Dès que les tiges commencent à s’élever, on voit apparaître sur les rameaux latéraux supérieurs et le long de la tige centrale les ébauches des inflorescences qui s’allongent et se ramifient. Comme la très grande majorité des Amarantacées, les fleurs des Chénopodes ne sont guère voyantes. Très petites, en forme de globules verdâtres, elles sont par contre innombrables et forment de longues grappes de glomérules très denses d’aspect granuleux : dès ce stade, alors qu’il ne s’agit encore que de fleurs en boutons, on dirait des « graines ». D’où son surnom rural d’herbe grainée qui va encore plus se confirmer après la floraison. Quand j’étais enfant et que j’arrachais ces herbes au mois d’août, avant de récolter les Pommes de terre, (voir intro), je ne comprenais pas pourquoi ces « petites boules » ne renfermaient pas de graines alors qu’on appelait la plante ainsi !

La floraison débute au cœur de l’été et se prolonge jusqu’en octobre ; les pieds qui ont subi une coupe (voir ci-dessus) alors qu’ils étaient bien avancés refont des inflorescences qui fleuriront en début d’automne : c’est le cas dans les éteules, après la moisson, avant le labourage. Cette floraison tardive lui a valu les surnoms d’herbe au vendangeur ou herbe au vendangeron.

Les fleurs s’ouvrent discrètement en écartant leurs cinq pièces vertes, un peu charnues, couvertes elles aussi de vésicules brillantes : comme il n’y a pas de pétales, on parle de tépales. Chacun d’eux, en forme de petit capuchon, caréné sur le dos, recouvre une étamine ; au centre de la fleur trône l’ovaire coiffé de petits stigmates. Puis, d’un coup, les filets des étamines s’allongent tandis que les tépales s’écartent et laissent passer les étamines entre eux.

A ce stade, les fleurs deviennent un peu visibles via les anthères jaunes qui libèrent le pollen. La pollinisation se fait par le vent mais aussi par des petits insectes très généralistes qui circulent le long des inflorescences. Des études ont montré que le transfert croisé de pollen était maximal dans un rayon de 2m puis diminuait pour devenir très faible au-delà de 15m. Le sens du vent dominant semble bien être un facteur majeur qui oriente le transfert du pollen. Ce flux de pollen important (vu la multitude de fleurs) compense la faible dispersion des graines (voir ci-dessous) pour les échanges génétiques.

Profusion de graines

Pied fructifié

Les fleurs fécondées se transforment chacune en un fruit sec qui renferme une seule graine : un akène, enveloppé d’une membrane (péricarpe). Les tépales persistent à maturité et enveloppent le « vrai » fruit, formant ainsi un faux-fruit. Quand la plante commence à sécher sur pied, ces faux-fruits et l’enveloppe se désagrègent et laissent apparaître les akènes sombres. Ceci explique l’un de ses surnoms anglais : black weed !
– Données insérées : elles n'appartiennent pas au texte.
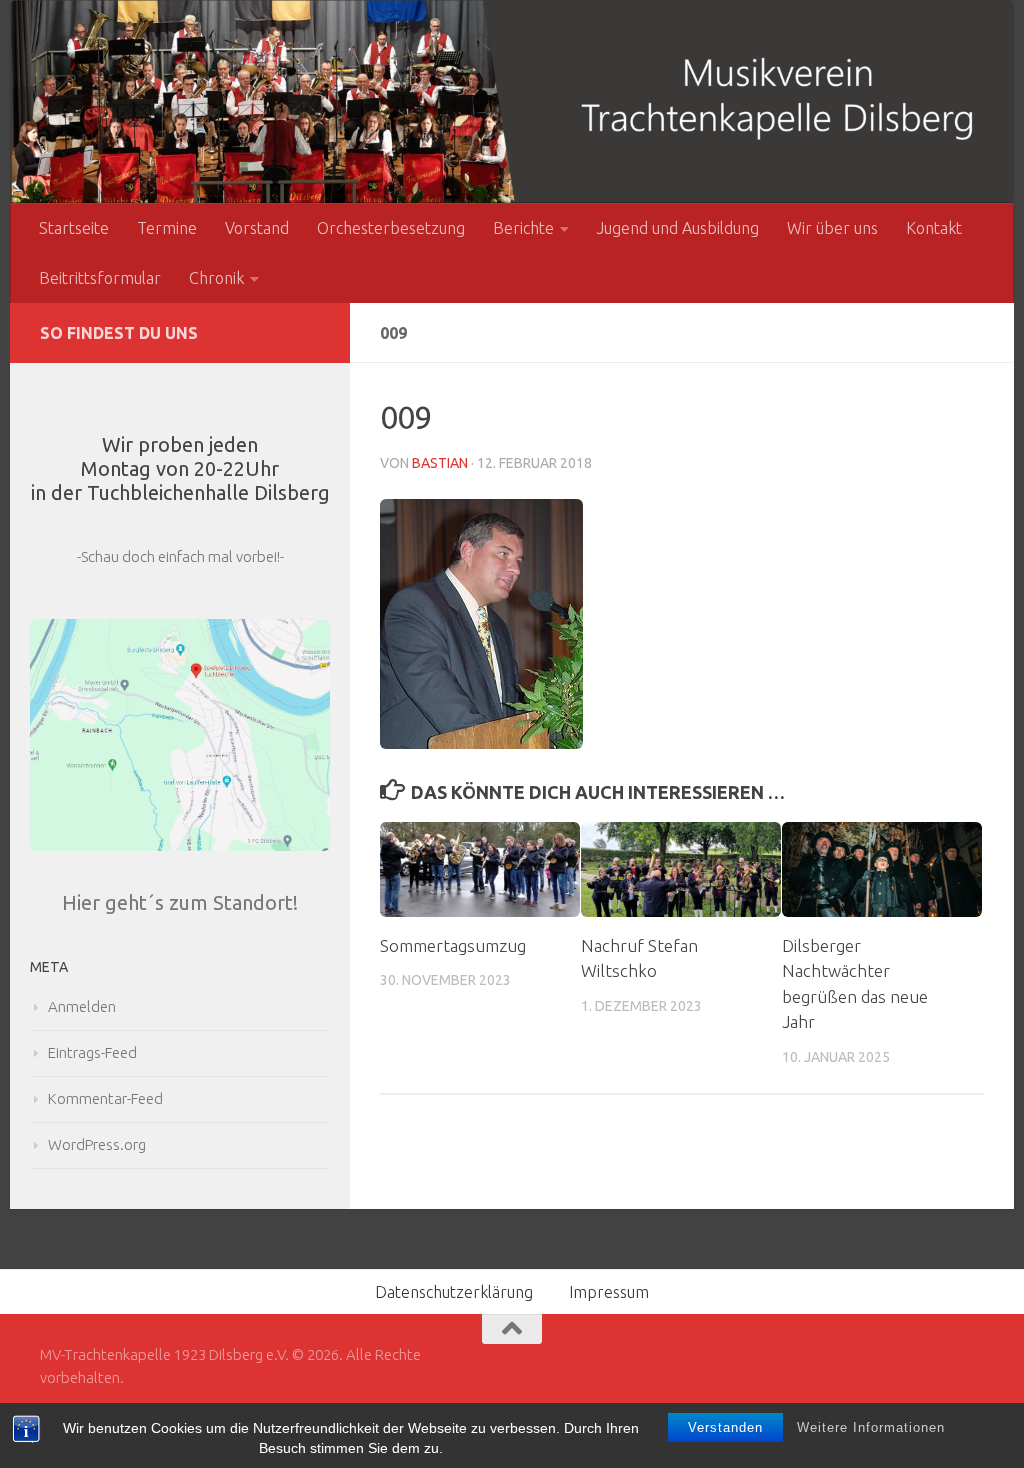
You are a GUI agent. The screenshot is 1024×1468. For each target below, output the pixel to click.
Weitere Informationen (871, 1427)
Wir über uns (832, 228)
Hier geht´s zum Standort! (180, 902)
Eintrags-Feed (92, 1052)
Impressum (609, 1292)
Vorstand (257, 228)
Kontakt (934, 228)
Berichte (523, 228)
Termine (167, 228)
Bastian (440, 463)
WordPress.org (97, 1144)
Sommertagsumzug (453, 945)
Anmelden (82, 1006)
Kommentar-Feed (105, 1098)
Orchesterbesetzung (391, 228)
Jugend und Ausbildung (678, 228)
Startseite (74, 228)
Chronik (216, 278)
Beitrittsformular (100, 278)
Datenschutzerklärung (454, 1292)
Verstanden (725, 1427)
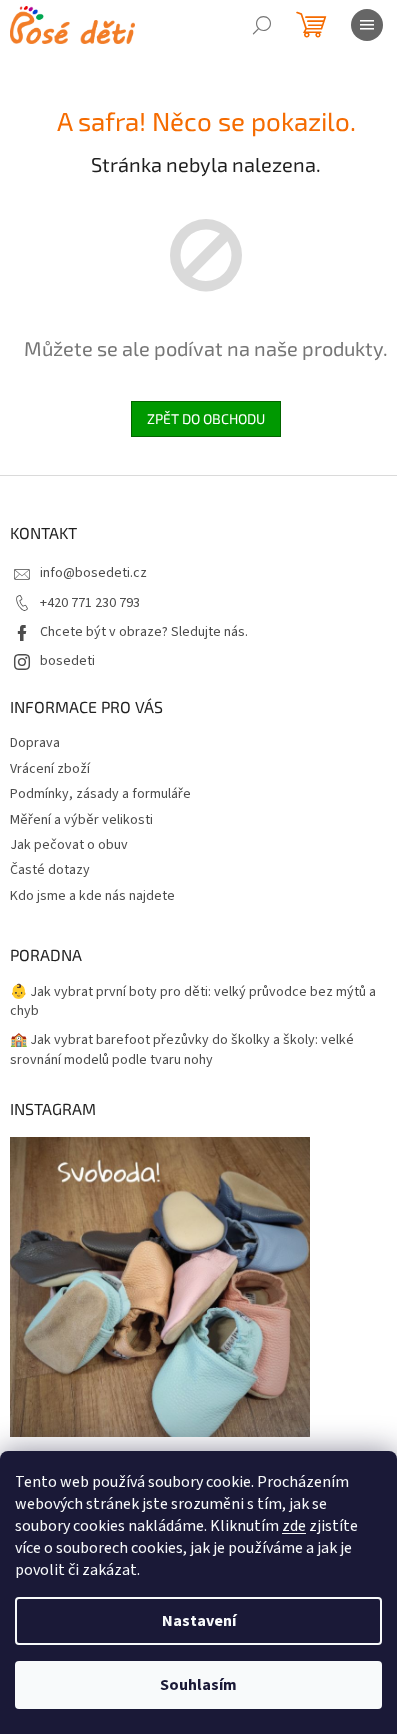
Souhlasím (198, 1685)
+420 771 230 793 (90, 603)
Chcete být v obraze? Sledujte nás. (144, 632)
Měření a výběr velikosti (81, 820)
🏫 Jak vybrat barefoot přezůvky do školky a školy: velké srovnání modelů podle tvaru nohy (182, 1050)
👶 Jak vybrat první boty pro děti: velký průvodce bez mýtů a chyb (193, 1002)
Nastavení (199, 1621)
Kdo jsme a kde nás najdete (92, 896)
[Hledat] (262, 25)
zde (294, 1526)
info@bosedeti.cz (93, 573)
Dans l’enveloppe, l’akène-graine, très petit (1,2 à 1, 8mm de diamètre) est disposé horizontalement : il a une forme ronde mais aplatie et avec une sorte de « nez » recourbé ; ce dernier correspond à l’extrémité de l’embryon qui est enroulé sur lui-même, entourant un tissu nourricier à l’intérieur. Cette forme originale a valu au groupe qui englobe la famille des Amaranthacées (les Caryophyllales) l’ancien surnom de Centrospermales (« graines centrées »)
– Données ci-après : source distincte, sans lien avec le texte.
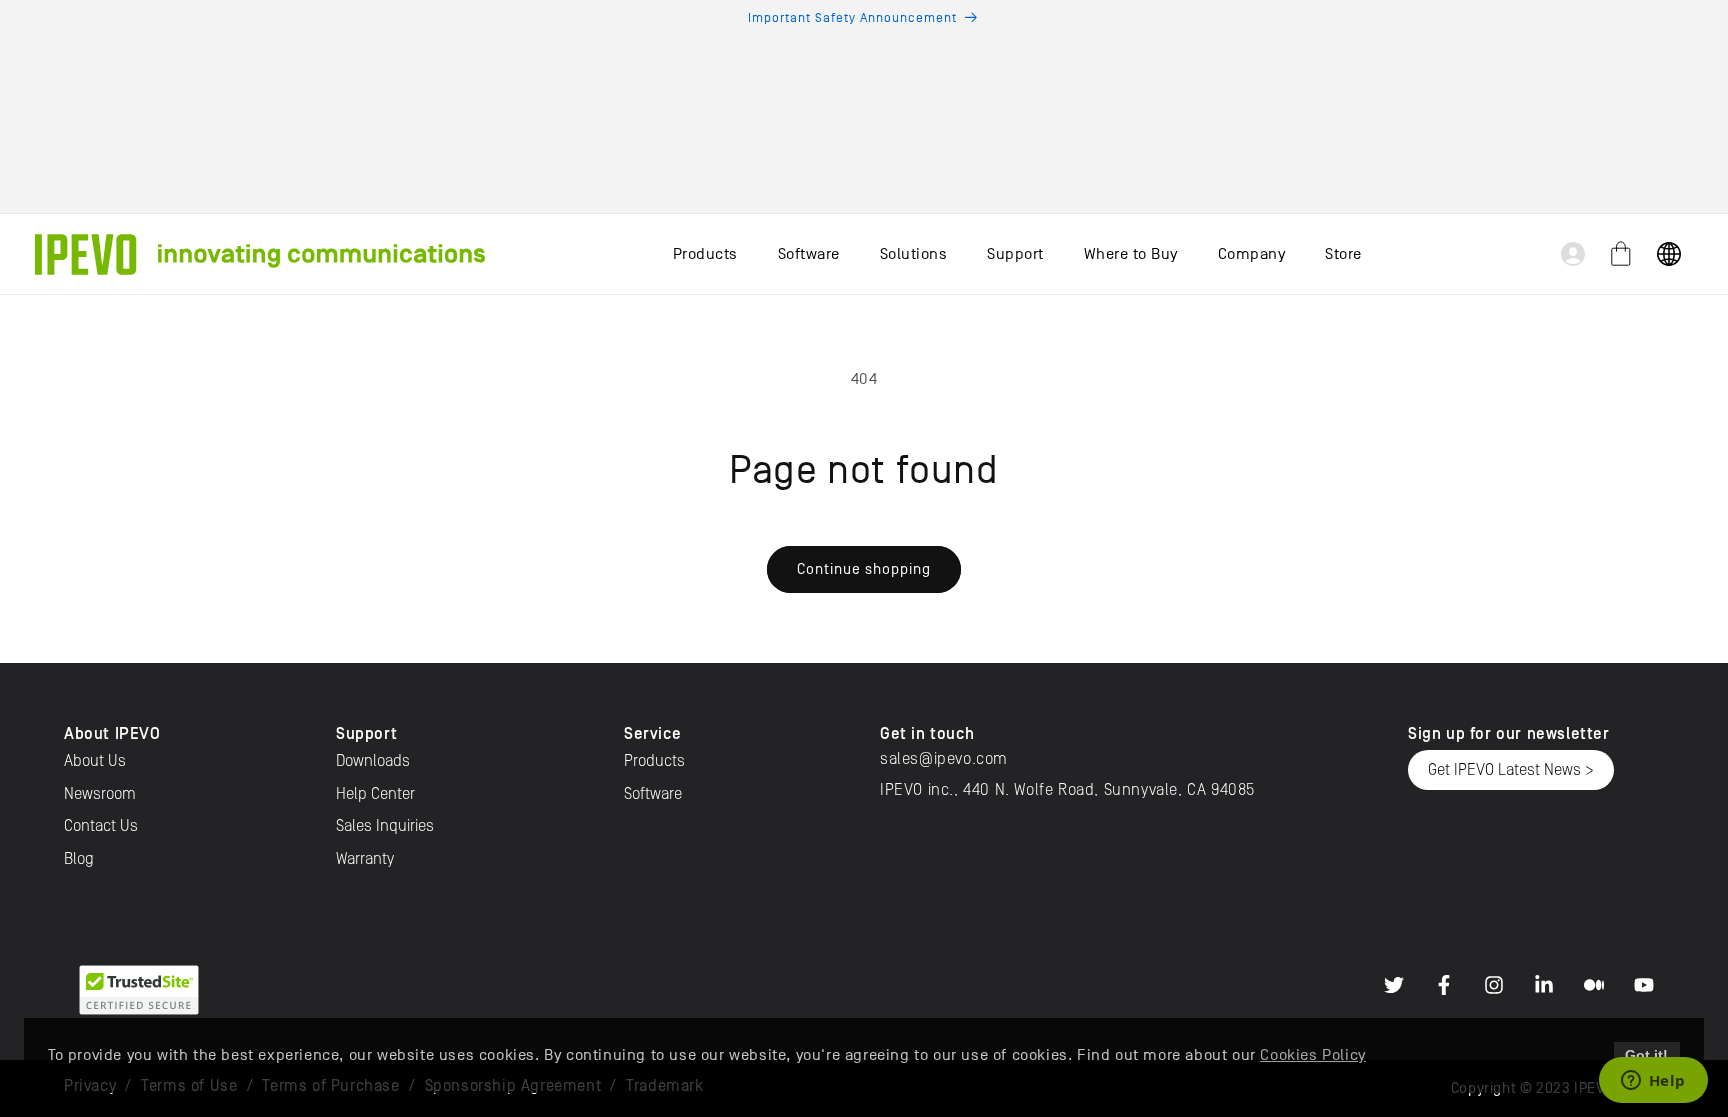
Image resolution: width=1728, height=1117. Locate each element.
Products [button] (705, 254)
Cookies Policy (1312, 1055)
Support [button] (1015, 254)
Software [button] (809, 254)
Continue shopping (864, 568)
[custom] (1394, 985)
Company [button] (1252, 254)
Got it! (1646, 1055)
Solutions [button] (914, 254)
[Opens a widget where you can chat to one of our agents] (1653, 1082)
Le Chénopode blanc produit deux types distincts de « graines » (akènes). Certaines (environ 3% en général) ont un revêtement brun, sont non dormantes et peuvent germer rapidement une fois au sol ; elles assurent le renouvellement l’année suivante si le sol est retourné. Mais, la majorité sont noires et profondément dormantes : elles rejoignent la banque de graines du sol où elles peuvent persister 40 ans tout en restant viables. En Chine, on a observé sur des terrains salinisés que les Chénopodes produisaient plus de graines brunes moins sensibles à la salinité.

Un pied de grande taille peut produire de 3000 à 40 000 graines ; on trouve des mentions de 70 000 graines ? Comme en général, les Chénopodes se développent en colonies nombreuses de milliers de pieds, la réserve de graines ainsi libérée est astronomique !
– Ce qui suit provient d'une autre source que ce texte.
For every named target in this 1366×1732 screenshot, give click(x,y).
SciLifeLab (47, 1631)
Il ne semble pas y avoir de mécanisme spécifique de dispersion : les graines tombent au sol près de la plante mère. Une partie peut être entraînée par l’eau de ruissellement ou dispersée par des animaux ayant mangé la plante entière : l’akène coriace résiste au passage dans le tube digestif s’il n’a pas été broyé. Par contre, la plupart des oiseaux granivores (linottes, serins cinis, …) qui consomment ses graines les écrasent généralement avec leur bec avant de les avaler.

Très persistant

Cette réserve considérable de graines dans le sol, susceptibles de rester très longtemps, offre au Chénopode blanc un potentiel infini de colonisation année après année, pourvu que le sol soit retourné comme c’est le cas dans les cultures. En effet, de telles plantes ne supportent pas la compétition de plantes vivaces couvrantes qui empêchent le développement des jeunes plantes chaque printemps.

La germination a lieu au printemps et en été (jusqu’en septembre dans les éteules notamment, juste après la moisson) avec un pic en milieu de printemps. Soit il s’agit de graines non dormantes (voir ci-dessus), soit il s’agit de graines dormantes (qui peuvent dater de plusieurs années) chez lesquelles l’exposition au froid et à l’humidité a levé la dormance en permettant l’entrée de l’eau dans la graine. Mais pour que ceci ait lieu, elles doivent avoir été ramenées préalablement en surface et exposées à la lumière : ceci se produit le plus souvent lors du labour de la culture en automne. En milieu urbain, ce peut être à l’occasion de travaux de terrassement par exemple ; ou bien le déblaiement de terre par des animaux fouisseurs.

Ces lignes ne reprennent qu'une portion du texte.